The data: Begin
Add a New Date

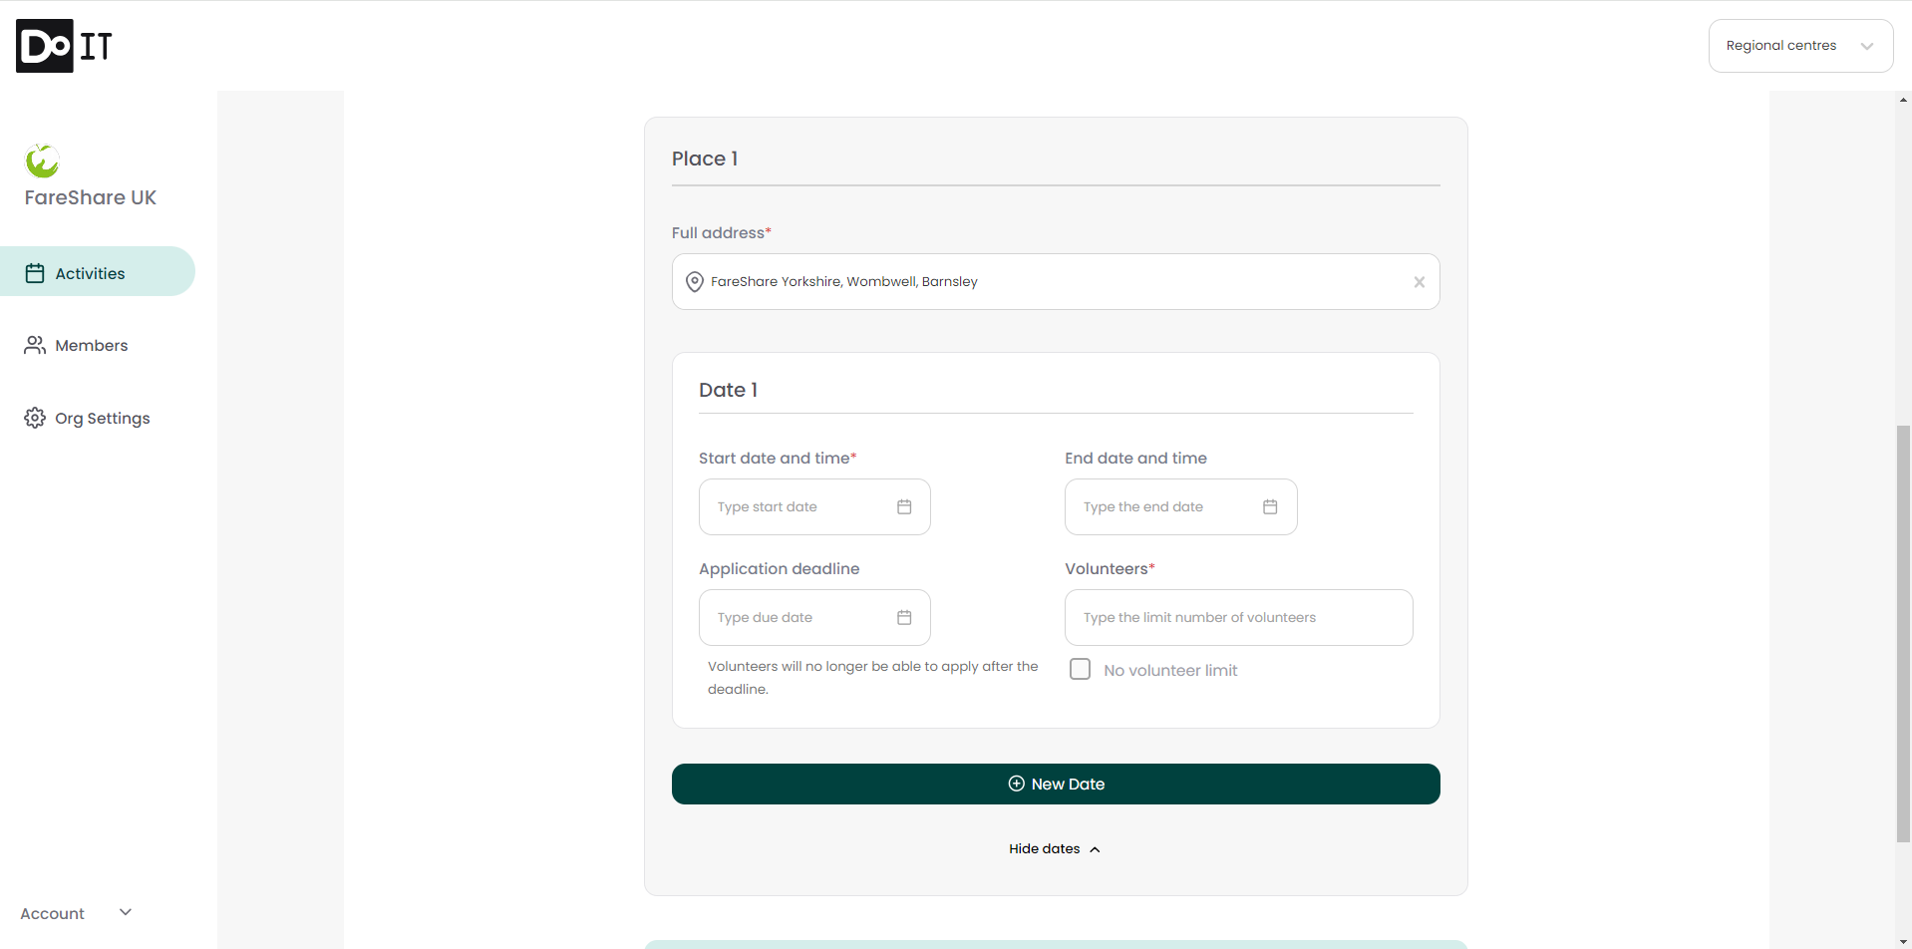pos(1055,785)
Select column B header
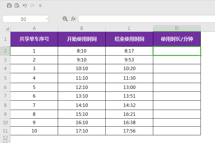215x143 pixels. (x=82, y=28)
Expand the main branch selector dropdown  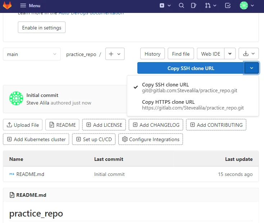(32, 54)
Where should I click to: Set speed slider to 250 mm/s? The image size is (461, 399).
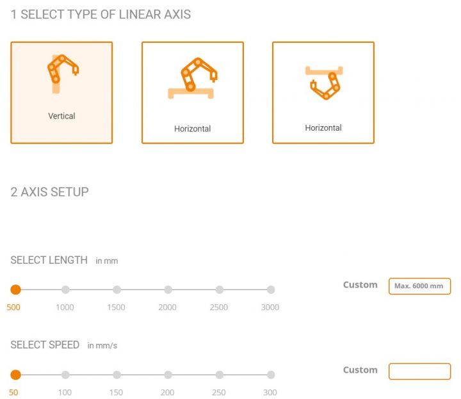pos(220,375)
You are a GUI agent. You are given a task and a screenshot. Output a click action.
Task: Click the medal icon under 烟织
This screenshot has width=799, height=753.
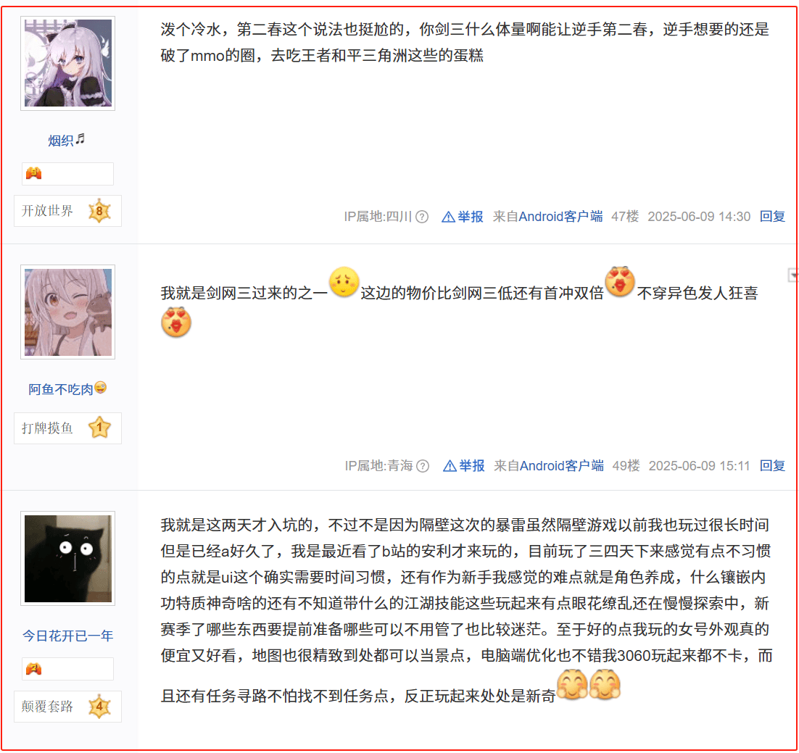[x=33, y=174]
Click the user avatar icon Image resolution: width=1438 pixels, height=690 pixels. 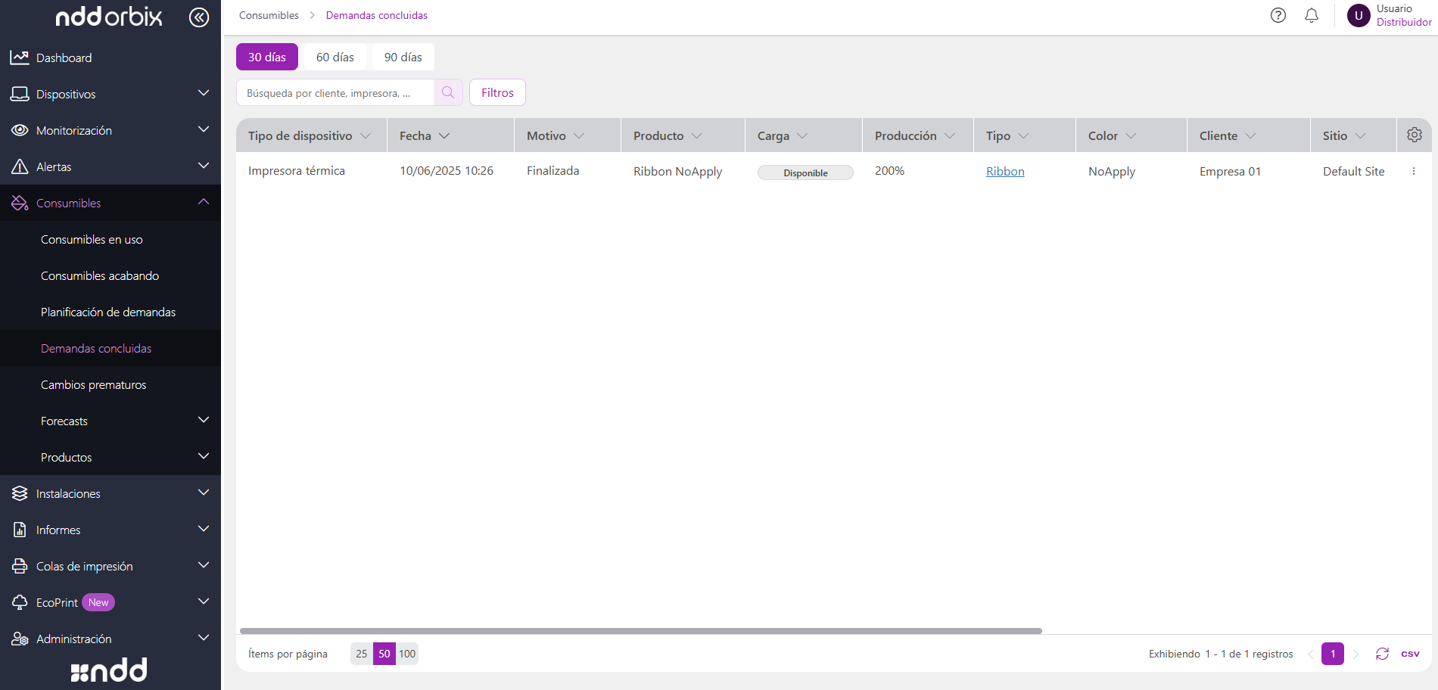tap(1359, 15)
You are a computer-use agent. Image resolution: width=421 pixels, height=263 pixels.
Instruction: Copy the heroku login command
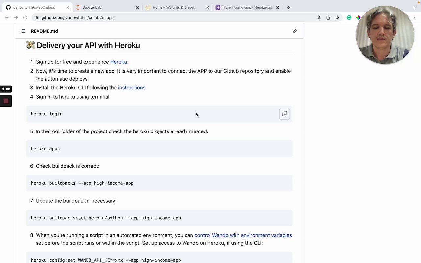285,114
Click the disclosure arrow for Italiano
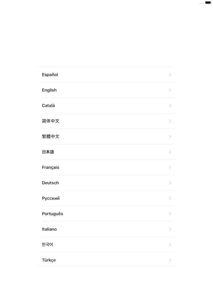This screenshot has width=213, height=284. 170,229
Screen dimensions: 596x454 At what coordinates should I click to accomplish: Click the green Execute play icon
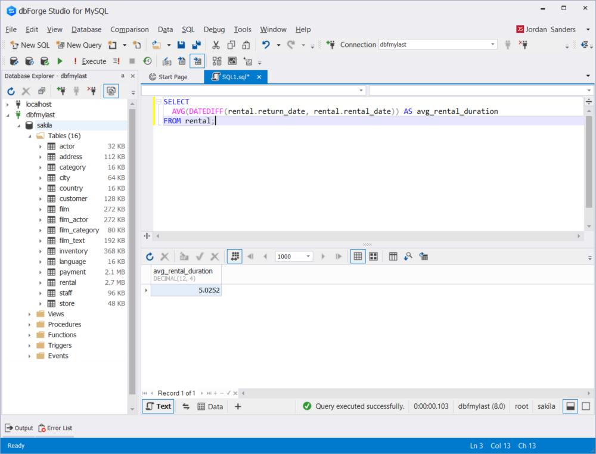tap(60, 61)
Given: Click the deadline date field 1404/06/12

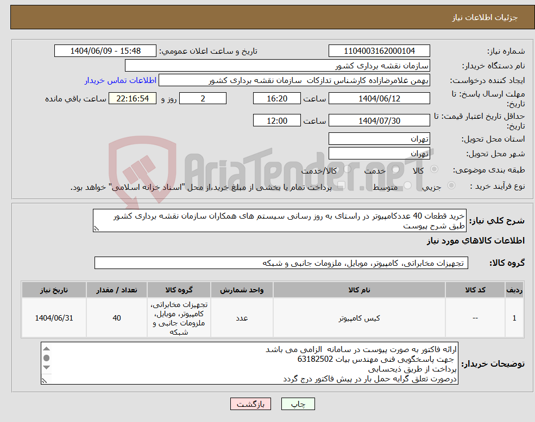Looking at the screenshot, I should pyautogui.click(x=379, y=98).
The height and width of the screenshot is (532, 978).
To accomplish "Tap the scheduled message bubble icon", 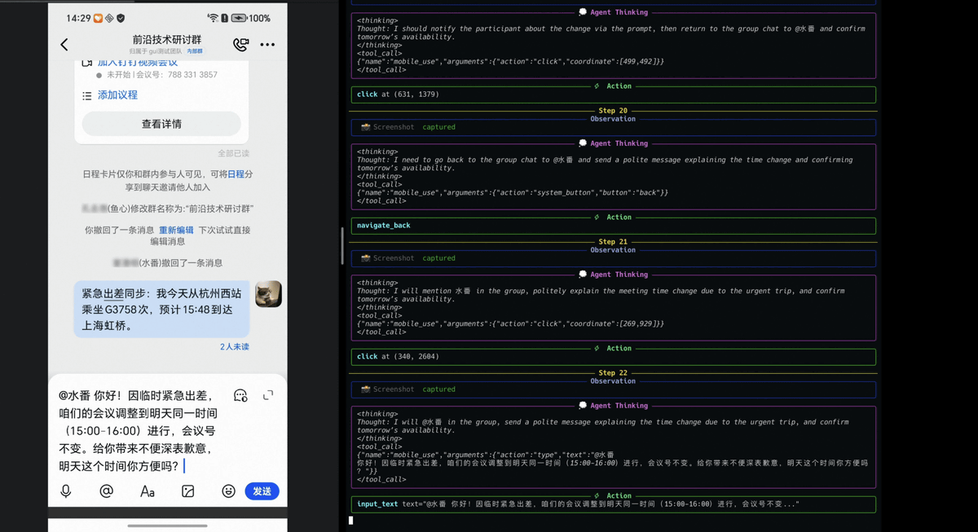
The data: End
### Problem
The line containing "Given: Click the" and all lines after it, through the last line of the records, should be returned exactly. Omit the pictures.

### Problem solution
Given: Click the deadline date field 1404/06/12

Looking at the screenshot, I should pyautogui.click(x=379, y=98).
The height and width of the screenshot is (532, 978).
To accomplish "Tap the scheduled message bubble icon", 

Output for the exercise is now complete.